1. Aux termes de l'article L. 911-4 du code de justice administrative : " En cas d'inexécution d'un jugement ou d'un arrêt, la partie intéressée peut demander à la juridiction, une fois la décision rendue, d'en assurer l'exécution. / Si le jugement ou l'arrêt dont l'exécution est demandée n'a pas défini les mesures d'exécution, la juridiction saisie procède à cette définition. Elle peut fixer un délai d'exécution et prononcer une astreinte. ".

2. Par un arrêt du 12 novembre 2020, statuant sur l'appel formé par M. D... contre le jugement du tribunal administratif de Versailles du 6 mars 2018, la cour a annulé la décision du maire de la commune de Colombes du 1er juillet 2015 portant licenciement de M. D..., jugé qu'en condamnant cette commune à verser à l'intéressé la somme de 5 000 euros, le tribunal administratif avait fait juste appréciation de ses préjudices et mis à la charge de la commune de Colombes la somme de 2 000 euros au titre de l'article L. 761-1 du code de justice administrative.
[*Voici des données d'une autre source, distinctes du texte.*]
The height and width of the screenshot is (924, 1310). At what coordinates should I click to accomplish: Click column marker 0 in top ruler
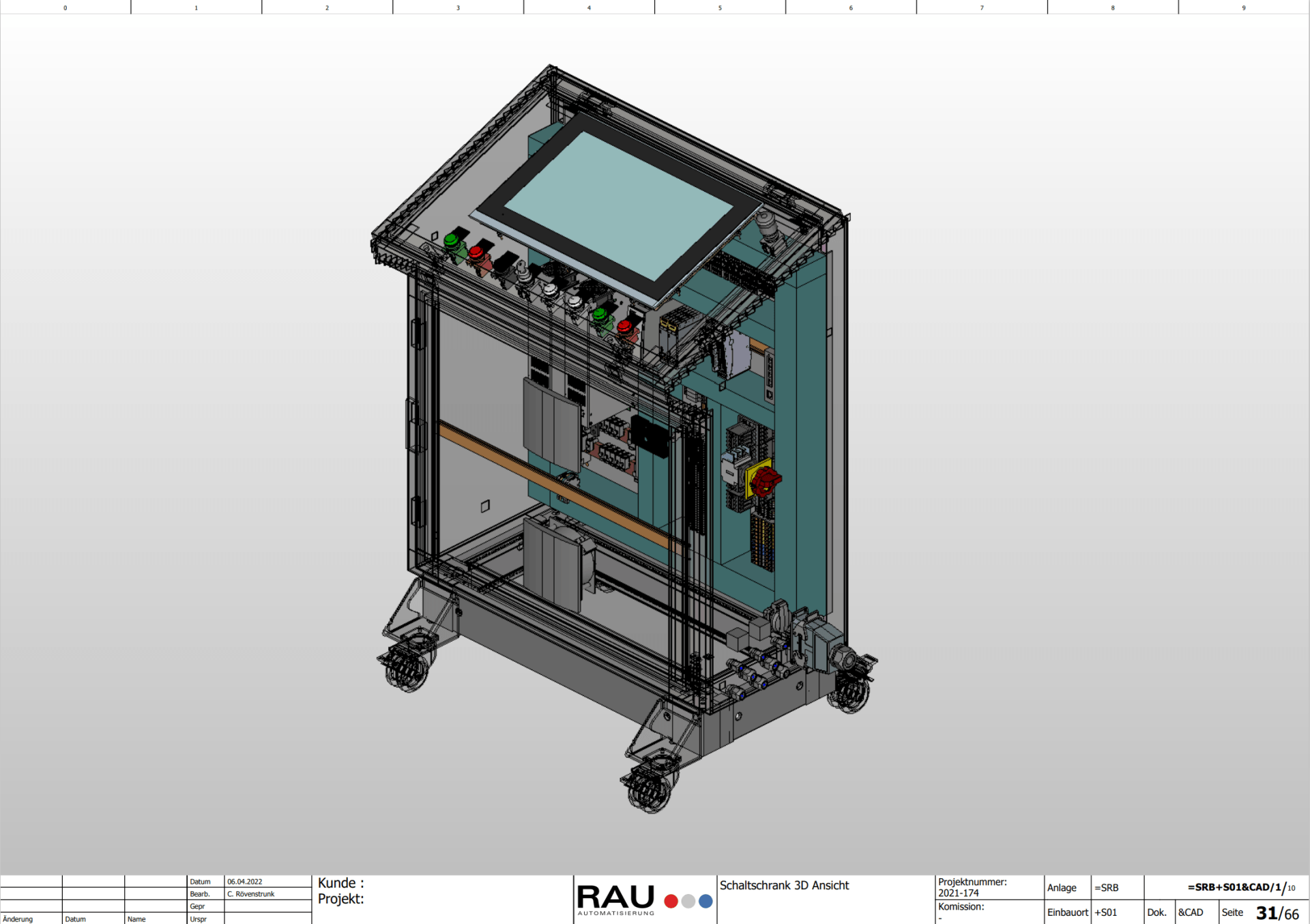click(x=66, y=8)
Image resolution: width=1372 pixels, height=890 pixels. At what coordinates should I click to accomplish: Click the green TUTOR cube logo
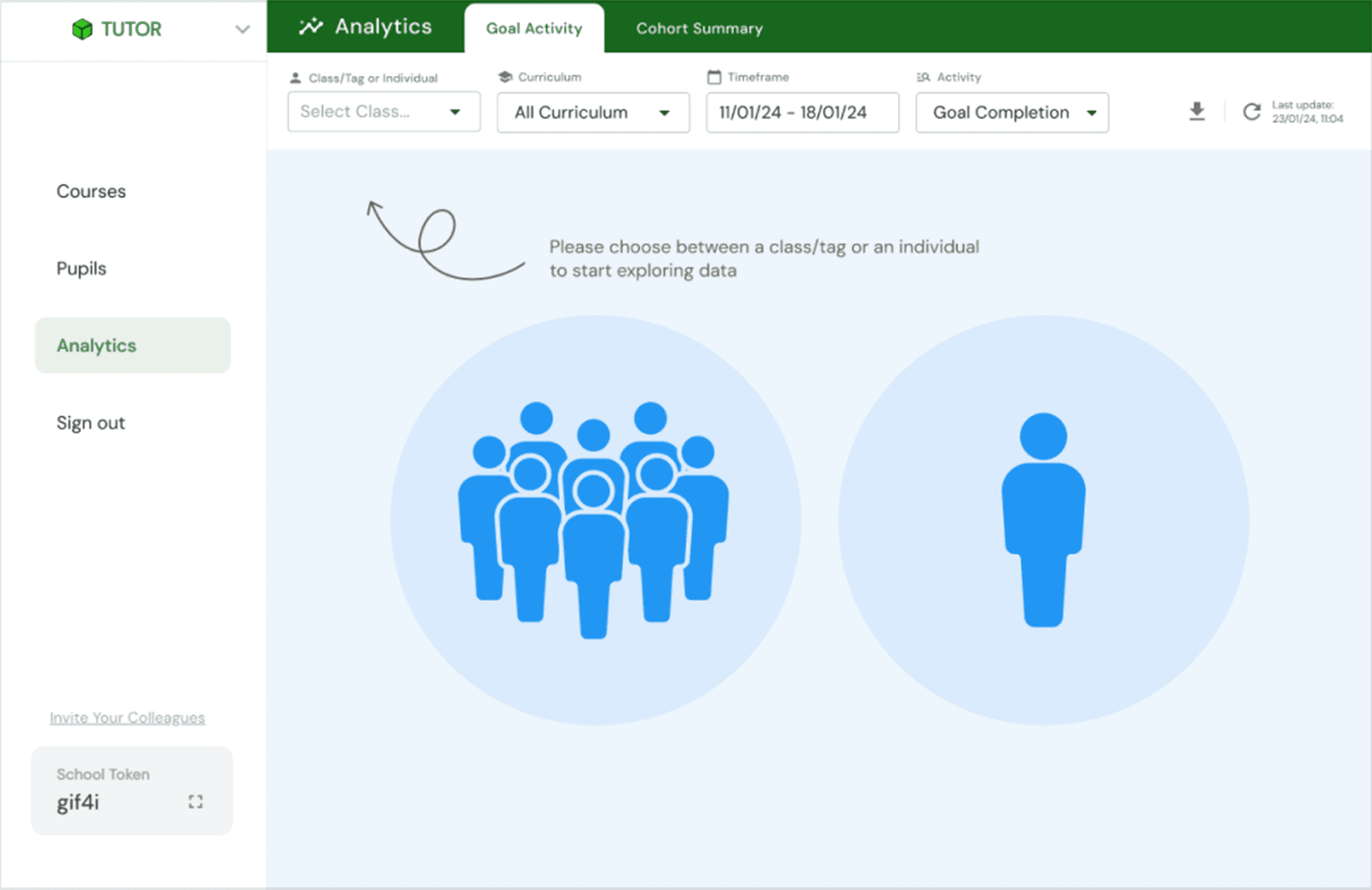pyautogui.click(x=82, y=29)
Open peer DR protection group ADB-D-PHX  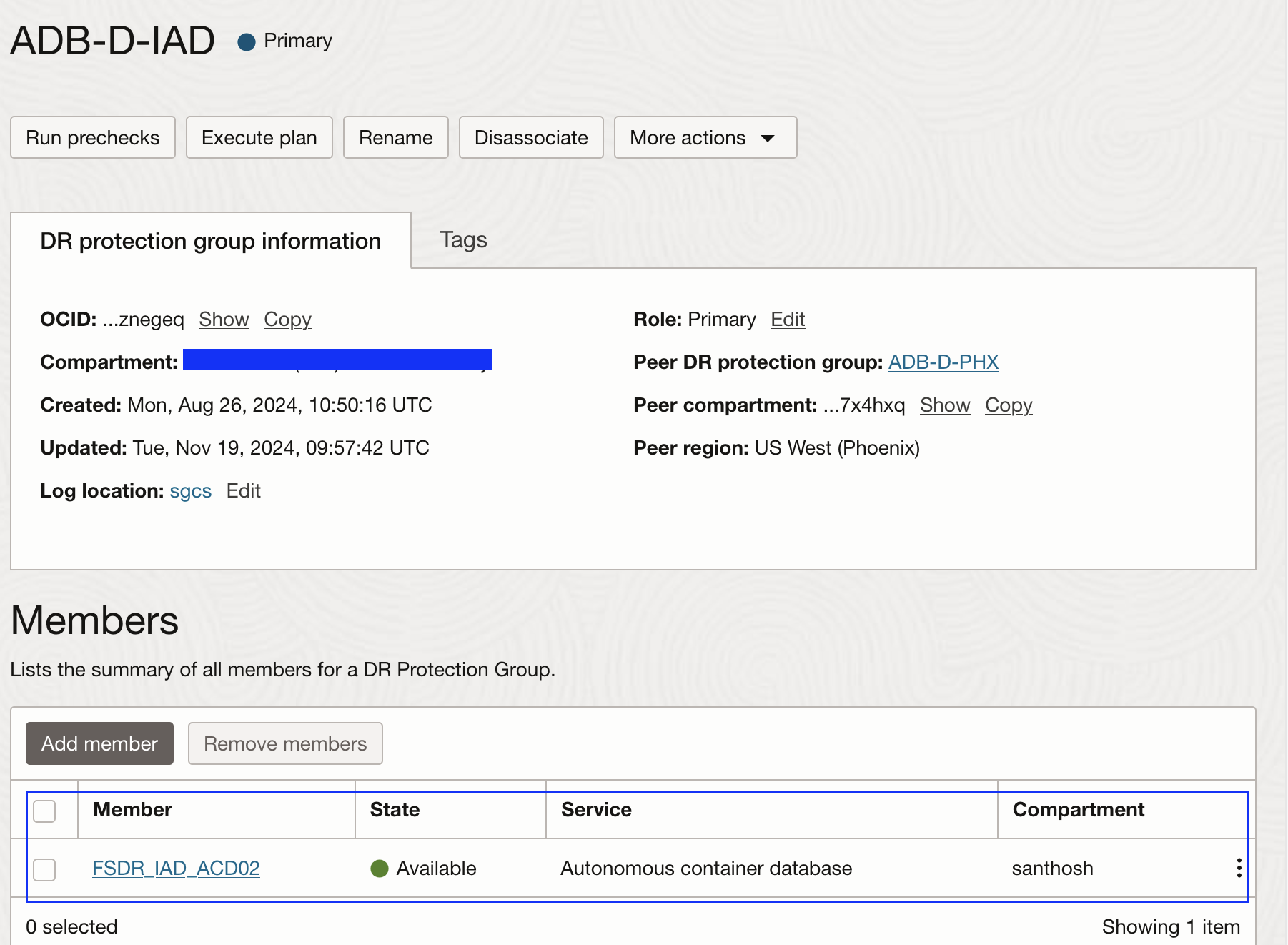pos(943,362)
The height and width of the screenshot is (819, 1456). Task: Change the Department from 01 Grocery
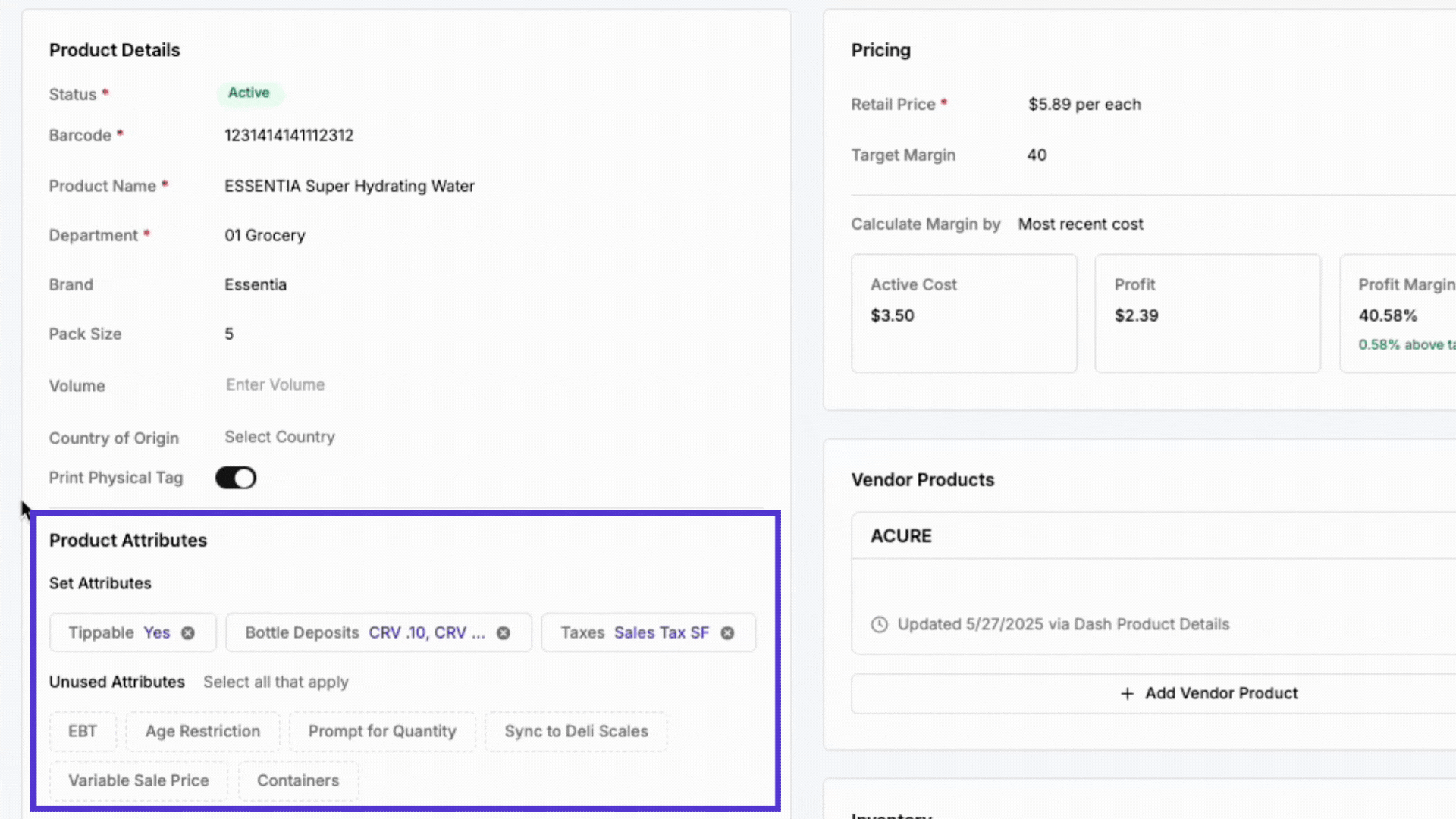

M. D... demande à la cour d'assurer l'exécution de cet arrêt.

Sur l'exception de non-lieu opposée par la commune de Colombes :

3. Il résulte de l'instruction que, par un arrêté du 14 janvier 2022, M. D... a été réintégré dans les effectifs du personnel communal à compter du 1er janvier 2022 et classé au 3ème échelon, indice brut 415, indice majoré 369, indice personnel 515, avec une ancienneté conservée de un mois et vingt-trois jours. Toutefois, en exécution de l'arrêt du 12 novembre 2020, M. D... devait être réintégré dans les effectifs de la commune à la date à laquelle il a été irrégulièrement licencié et la reconstitution de sa carrière devait être effectuée rétroactivement à compter de cette date. Par ailleurs, si la commune de Colombes fait état du versement à M. D... des sommes de 5 000 euros et 2 000 euros les 14 juin 2018 et 12 juillet 2021, il est constant que ces sommes n'ont pas été assorties d'intérêts. Ainsi, l'arrêt de la cour n'ayant été que partiellement exécuté, la commune de Colombes n'est pas fondée à soutenir qu'il n'y a plus lieu de statuer sur les conclusions aux fins d'exécution présentées par M. D....

Sur les conclusions à fin d'exécution présentées par M. D... :

En ce qui concerne les intérêts moratoires :

4. Même en l'absence de demande tendant à l'allocation d'intérêts, tout jugement prononçant une condamnation à une indemnité fait courir les intérêts du jour de son prononcé jusqu'à son exécution, au taux légal puis, en application des dispositions précitées, au taux majoré s'il n'est pas exécuté dans les deux mois de sa notification.

5. En premier lieu, s'il résulte de l'instruction que la somme de 5 000 euros a été versée à M. D... par un mandat de paiement du 14 juin 2018 en exécution du jugement du tribunal administratif de Versailles du 6 mars 2018, la commune n'établit pas, ni même n'allègue avoir versé les intérêts moratoires dus sur cette somme. Par suite, le jugement ayant été notifié à la commune le 9 mars 2018, il y a lieu d'enjoindre à la commune de Colombes, sous astreinte de 50 euros par jour de retard, de verser à M. D... les intérêts sur cette somme de 5 000 euros au taux légal du 6 mars 2018 au 9 mai 2018 et au taux légal majoré de cinq points du 10 mai 2018 au 14 juin 2018.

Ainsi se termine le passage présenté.